§ ASSIGNMENT: Copy the data that follows, character for character, minus the pictures.

§ DATA:
◇ ◇ ◇ ◇ ◇
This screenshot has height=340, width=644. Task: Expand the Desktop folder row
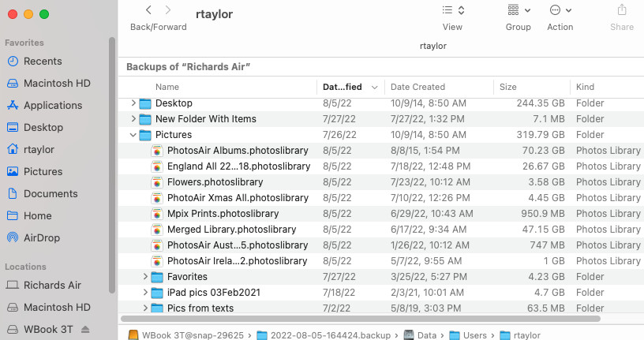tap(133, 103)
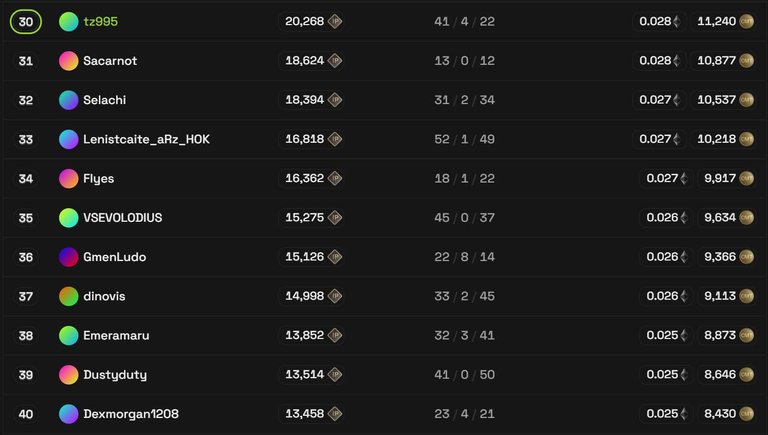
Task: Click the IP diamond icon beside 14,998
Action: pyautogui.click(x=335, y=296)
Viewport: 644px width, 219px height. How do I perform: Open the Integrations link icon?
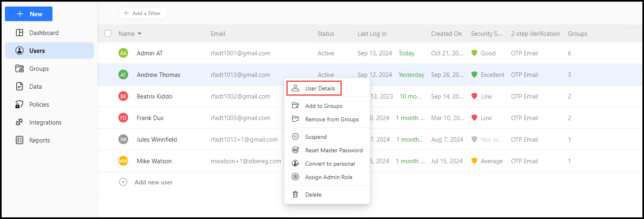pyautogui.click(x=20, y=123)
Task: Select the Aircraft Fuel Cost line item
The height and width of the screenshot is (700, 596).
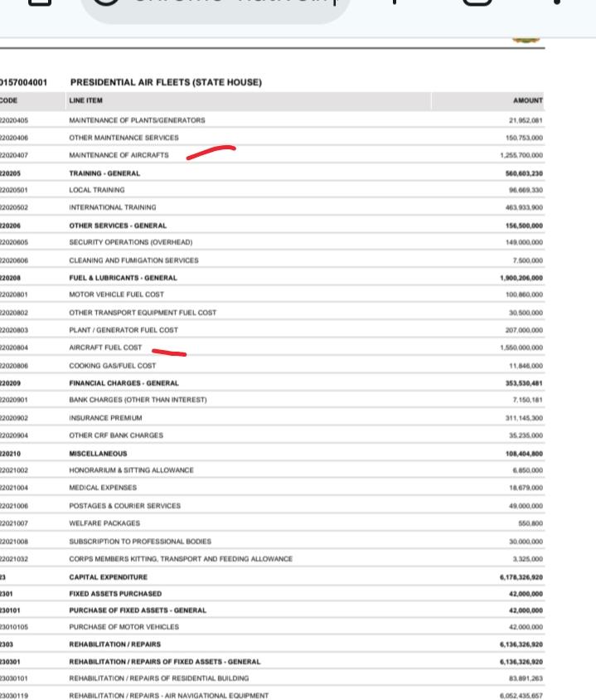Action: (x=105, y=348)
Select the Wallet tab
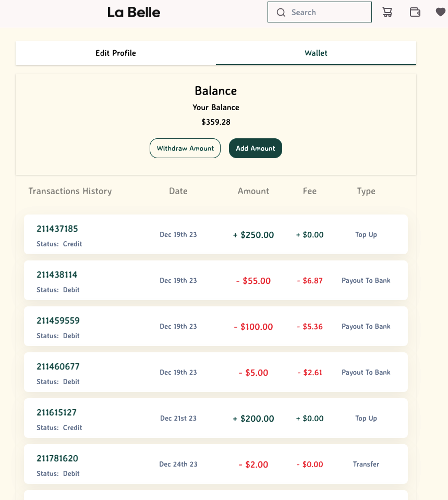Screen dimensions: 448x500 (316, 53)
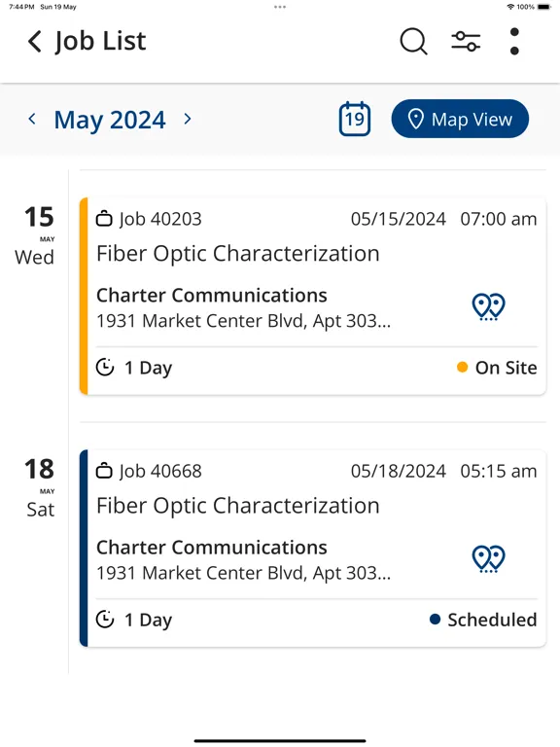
◇ ◇ ◇ ◇ ◇
§ WRITTEN ANSWER:
This screenshot has height=340, width=644. Task: Expand the Desktop folder row
tap(133, 103)
Task: Click the IP diamond icon beside 14,998
Action: pyautogui.click(x=335, y=296)
Viewport: 644px width, 219px height. How do I perform: Open the Integrations link icon?
pyautogui.click(x=20, y=123)
Task: Select the Aircraft Fuel Cost line item
The height and width of the screenshot is (700, 596).
Action: (x=105, y=348)
Select the Wallet tab
Screen dimensions: 448x500 (316, 53)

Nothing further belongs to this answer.